Data to process below:
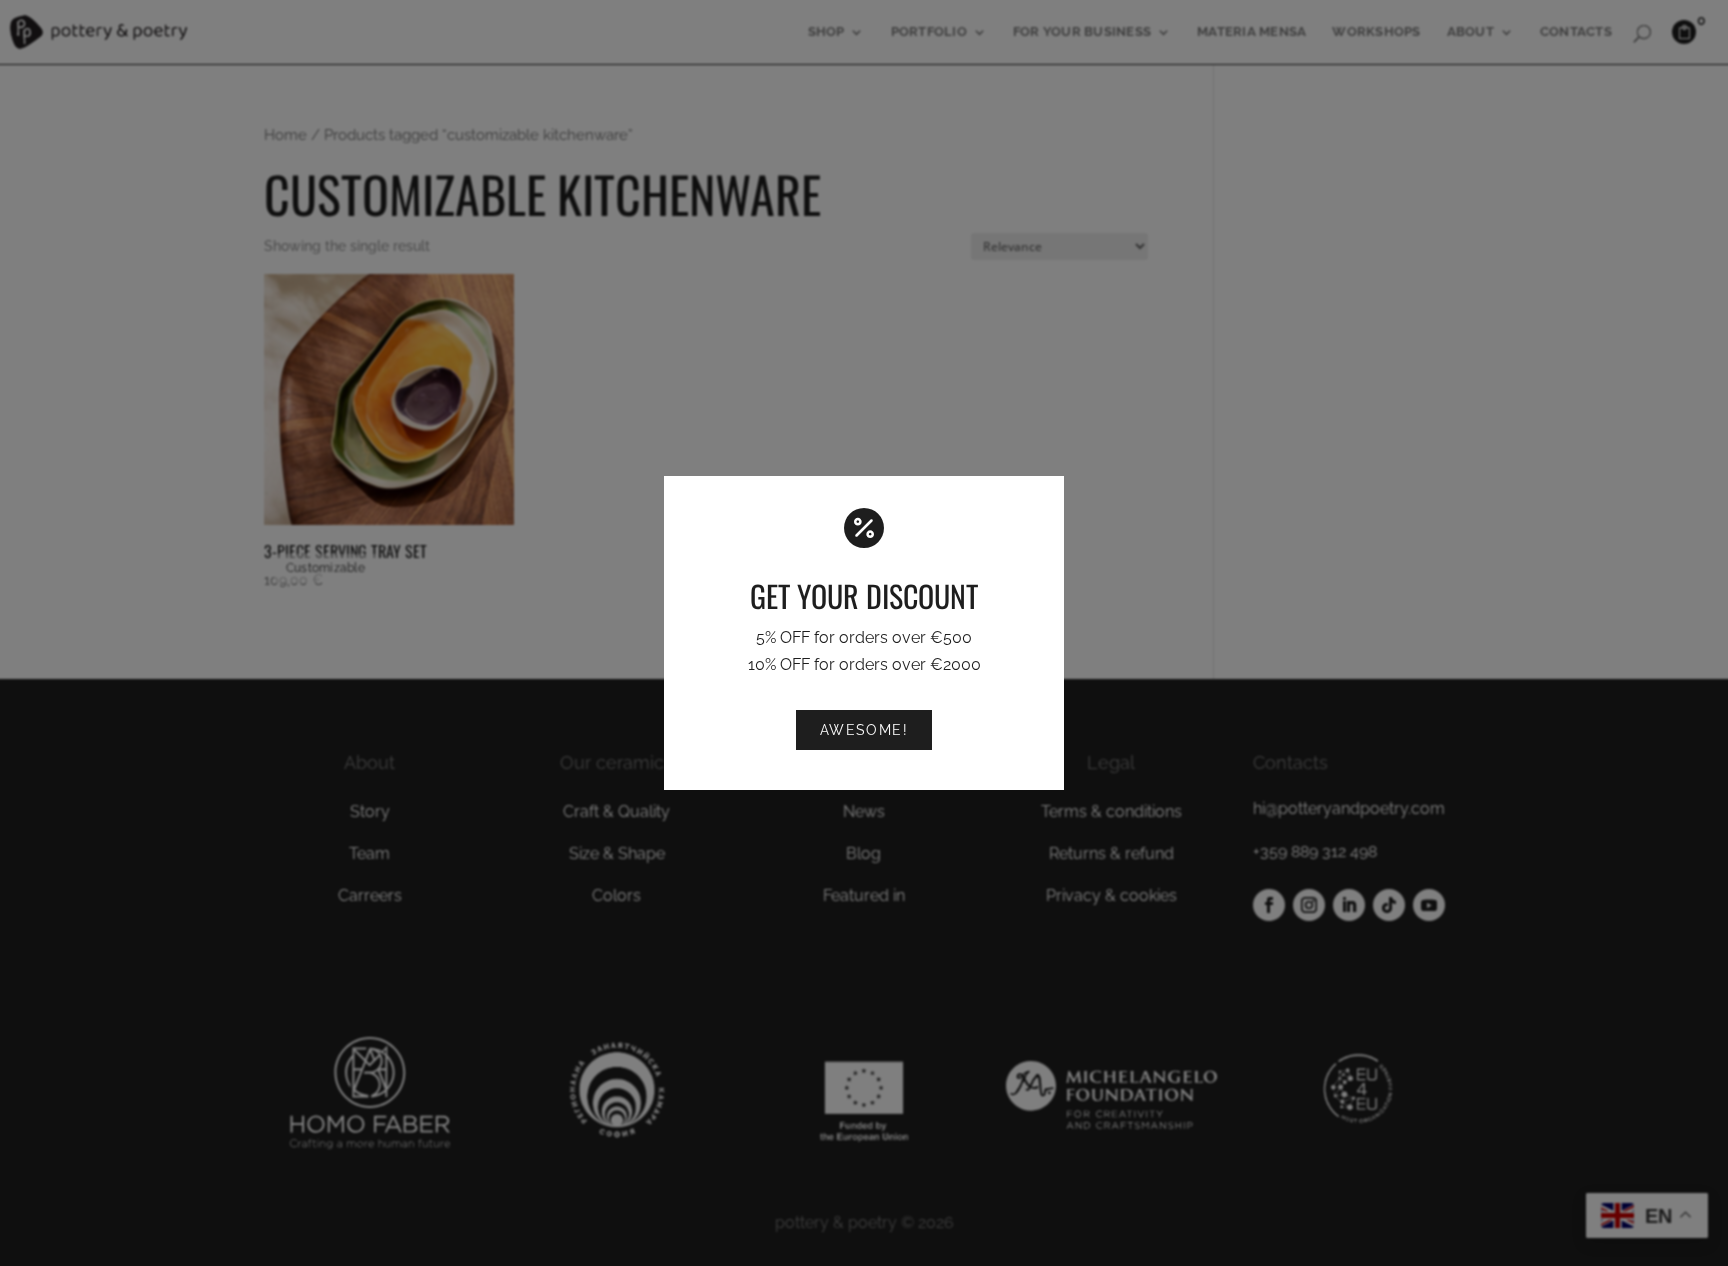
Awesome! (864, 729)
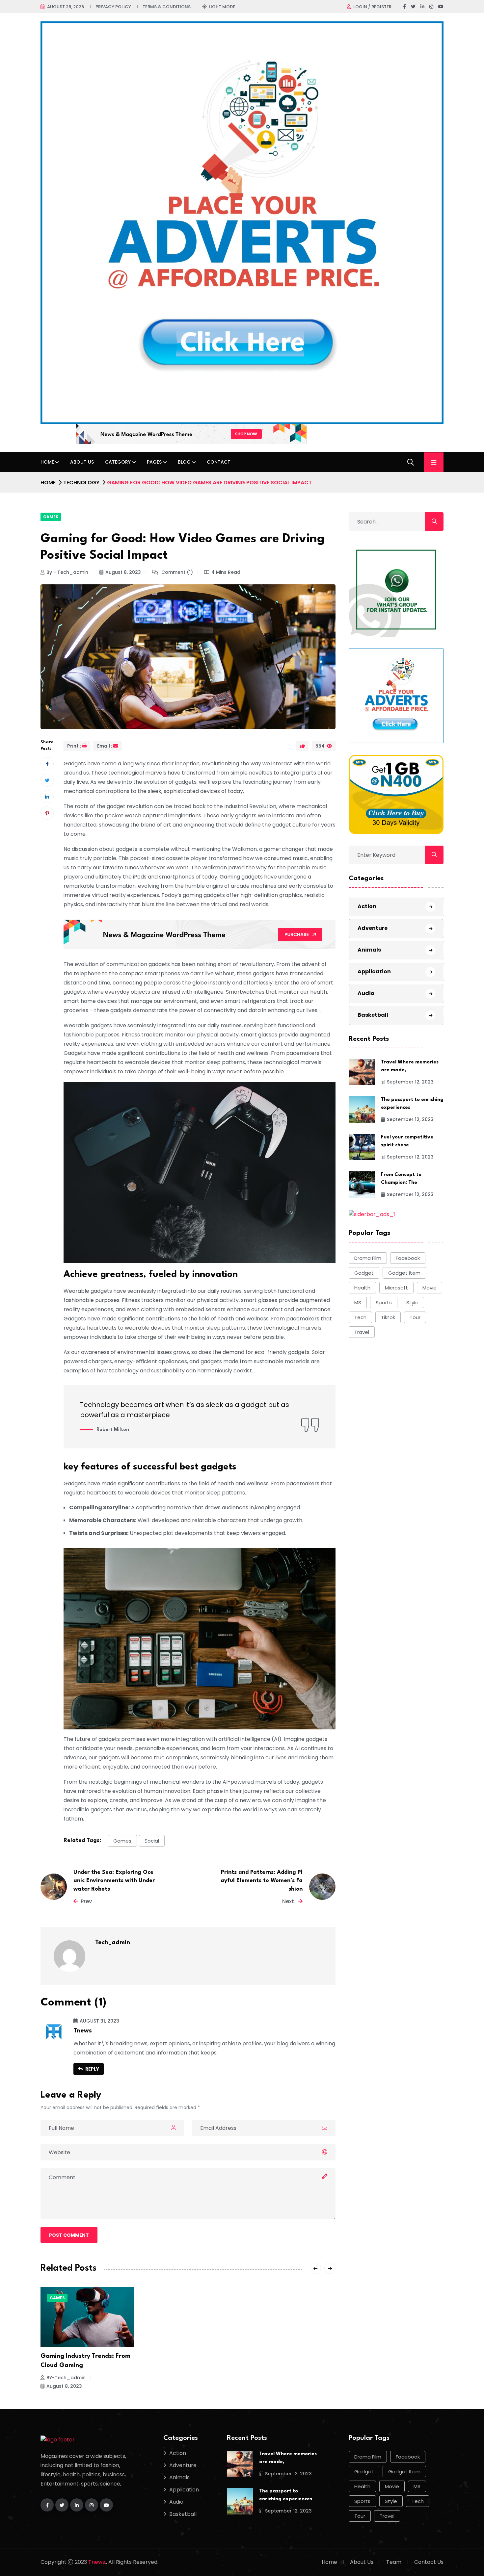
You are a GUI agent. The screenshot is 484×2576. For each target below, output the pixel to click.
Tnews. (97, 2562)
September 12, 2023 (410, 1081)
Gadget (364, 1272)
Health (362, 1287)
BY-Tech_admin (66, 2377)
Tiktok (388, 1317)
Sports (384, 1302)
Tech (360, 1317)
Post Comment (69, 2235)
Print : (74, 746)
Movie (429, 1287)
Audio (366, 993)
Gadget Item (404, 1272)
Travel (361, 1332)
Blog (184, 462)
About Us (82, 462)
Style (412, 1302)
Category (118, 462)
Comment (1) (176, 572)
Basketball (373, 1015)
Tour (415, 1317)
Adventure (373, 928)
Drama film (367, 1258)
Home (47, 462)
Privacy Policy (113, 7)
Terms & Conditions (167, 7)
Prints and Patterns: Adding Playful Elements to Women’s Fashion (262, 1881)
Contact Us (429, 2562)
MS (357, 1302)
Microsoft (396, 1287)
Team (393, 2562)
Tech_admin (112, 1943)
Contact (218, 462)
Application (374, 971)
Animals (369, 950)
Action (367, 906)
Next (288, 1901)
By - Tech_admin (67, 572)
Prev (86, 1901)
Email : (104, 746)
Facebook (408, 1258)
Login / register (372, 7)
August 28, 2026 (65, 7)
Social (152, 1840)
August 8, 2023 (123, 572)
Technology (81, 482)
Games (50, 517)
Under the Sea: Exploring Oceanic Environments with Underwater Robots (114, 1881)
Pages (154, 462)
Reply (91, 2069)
End of Data to process.
Data to process below:
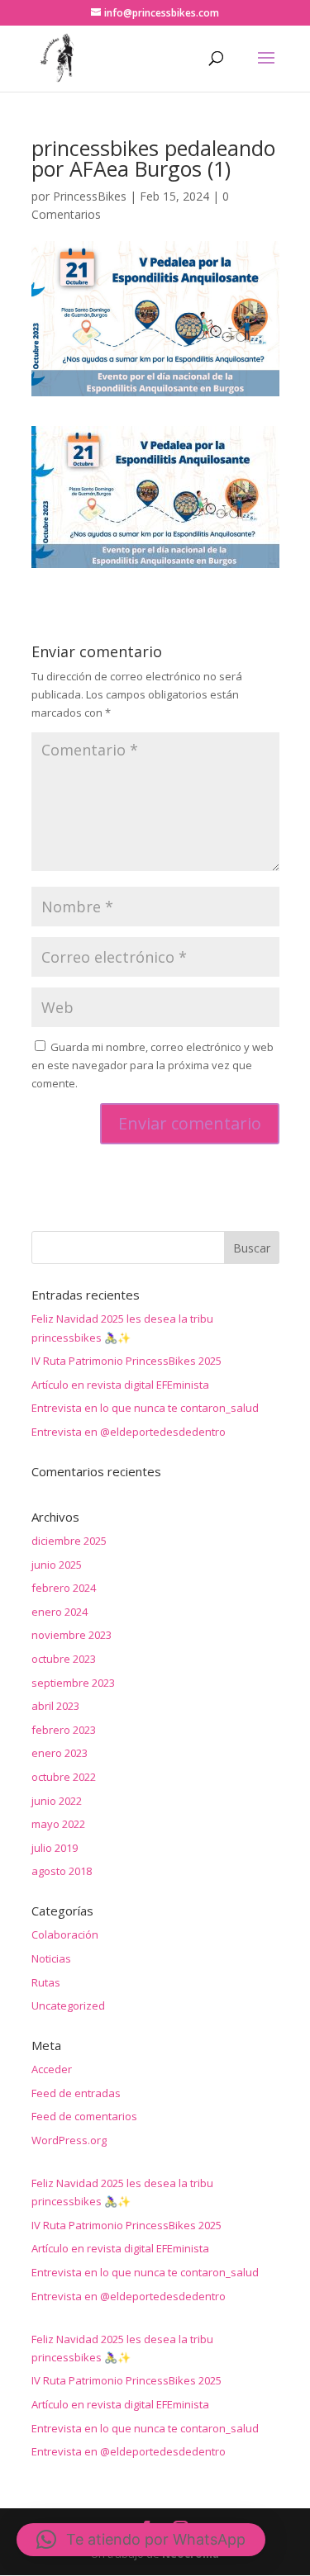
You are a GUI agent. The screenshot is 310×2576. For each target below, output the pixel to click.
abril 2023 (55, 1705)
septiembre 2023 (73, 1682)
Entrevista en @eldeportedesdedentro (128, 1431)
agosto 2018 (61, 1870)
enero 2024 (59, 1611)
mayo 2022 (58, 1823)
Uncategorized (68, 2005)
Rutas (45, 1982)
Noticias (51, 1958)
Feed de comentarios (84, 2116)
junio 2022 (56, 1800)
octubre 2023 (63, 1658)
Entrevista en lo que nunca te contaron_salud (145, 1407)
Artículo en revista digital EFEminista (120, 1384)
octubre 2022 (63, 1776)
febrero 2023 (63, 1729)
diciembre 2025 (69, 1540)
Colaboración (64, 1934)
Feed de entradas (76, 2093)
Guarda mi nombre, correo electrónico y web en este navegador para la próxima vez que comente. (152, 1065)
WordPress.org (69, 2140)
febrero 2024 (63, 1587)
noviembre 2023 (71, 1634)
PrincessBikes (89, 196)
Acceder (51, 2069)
End of Data to process.
» **What the task asks**
Whenever a line in the material above holds the string "agent", copy that line in full.

» **Exercise result**
You are a GUI agent. The screenshot is 484×2576. For each target below, output the pixel to click.
You are a GUI agent. The screenshot is 310×2576. For each target below, output the pixel to click.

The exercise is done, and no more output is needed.